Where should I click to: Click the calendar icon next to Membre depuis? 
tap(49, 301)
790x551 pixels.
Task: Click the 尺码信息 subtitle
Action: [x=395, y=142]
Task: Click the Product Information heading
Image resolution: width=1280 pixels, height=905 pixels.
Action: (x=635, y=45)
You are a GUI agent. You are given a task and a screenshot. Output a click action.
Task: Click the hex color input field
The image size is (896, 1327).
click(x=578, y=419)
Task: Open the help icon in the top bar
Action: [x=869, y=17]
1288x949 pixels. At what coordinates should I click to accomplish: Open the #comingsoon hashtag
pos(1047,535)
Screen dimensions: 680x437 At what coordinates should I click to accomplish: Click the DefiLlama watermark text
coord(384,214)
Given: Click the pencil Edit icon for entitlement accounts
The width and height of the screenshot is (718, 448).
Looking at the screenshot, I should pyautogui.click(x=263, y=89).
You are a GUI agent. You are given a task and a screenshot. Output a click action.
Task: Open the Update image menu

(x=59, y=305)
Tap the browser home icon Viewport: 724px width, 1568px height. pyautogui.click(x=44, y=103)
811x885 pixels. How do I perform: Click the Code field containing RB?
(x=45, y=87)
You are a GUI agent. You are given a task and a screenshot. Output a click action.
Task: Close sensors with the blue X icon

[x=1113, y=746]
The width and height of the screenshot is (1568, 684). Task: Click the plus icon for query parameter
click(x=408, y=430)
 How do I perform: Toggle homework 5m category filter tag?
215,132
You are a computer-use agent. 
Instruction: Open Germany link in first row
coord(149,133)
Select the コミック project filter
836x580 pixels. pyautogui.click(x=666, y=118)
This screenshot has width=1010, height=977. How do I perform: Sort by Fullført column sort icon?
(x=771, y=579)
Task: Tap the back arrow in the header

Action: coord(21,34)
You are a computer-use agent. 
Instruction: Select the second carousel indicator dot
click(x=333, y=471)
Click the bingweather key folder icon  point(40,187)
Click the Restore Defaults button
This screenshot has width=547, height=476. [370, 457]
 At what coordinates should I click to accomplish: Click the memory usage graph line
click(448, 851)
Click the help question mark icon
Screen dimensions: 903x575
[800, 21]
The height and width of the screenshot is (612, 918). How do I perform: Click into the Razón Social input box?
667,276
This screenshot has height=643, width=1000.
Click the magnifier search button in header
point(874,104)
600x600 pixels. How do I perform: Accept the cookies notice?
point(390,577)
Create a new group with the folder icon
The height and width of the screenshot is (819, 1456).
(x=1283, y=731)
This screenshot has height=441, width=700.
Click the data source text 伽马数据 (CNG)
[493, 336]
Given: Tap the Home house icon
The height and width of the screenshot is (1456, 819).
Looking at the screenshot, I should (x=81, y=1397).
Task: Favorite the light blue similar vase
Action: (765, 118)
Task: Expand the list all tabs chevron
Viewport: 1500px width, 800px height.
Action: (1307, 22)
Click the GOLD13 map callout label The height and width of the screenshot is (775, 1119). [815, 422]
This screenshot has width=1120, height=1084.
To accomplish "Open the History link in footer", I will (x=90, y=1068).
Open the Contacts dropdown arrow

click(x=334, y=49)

━━━━━━

▸ Assignment
Copying word for word, give each line of the data above from the first one through the line containing "Given: Click the", and nothing else.

▸ Response to the exercise
Where should I click to: Click the calendar icon next to Membre depuis? 
tap(49, 301)
790x551 pixels.
Task: Click the 尺码信息 subtitle
Action: [x=395, y=142]
Task: Click the Product Information heading
Image resolution: width=1280 pixels, height=905 pixels.
Action: (x=635, y=45)
You are a GUI agent. You are given a task and a screenshot. Output a click action.
Task: Click the hex color input field
The image size is (896, 1327).
click(x=578, y=419)
Task: Open the help icon in the top bar
Action: [x=869, y=17]
1288x949 pixels. At what coordinates should I click to accomplish: Open the #comingsoon hashtag
pos(1047,535)
Screen dimensions: 680x437 At what coordinates should I click to accomplish: Click the DefiLlama watermark text
coord(384,214)
Given: Click the pencil Edit icon for entitlement accounts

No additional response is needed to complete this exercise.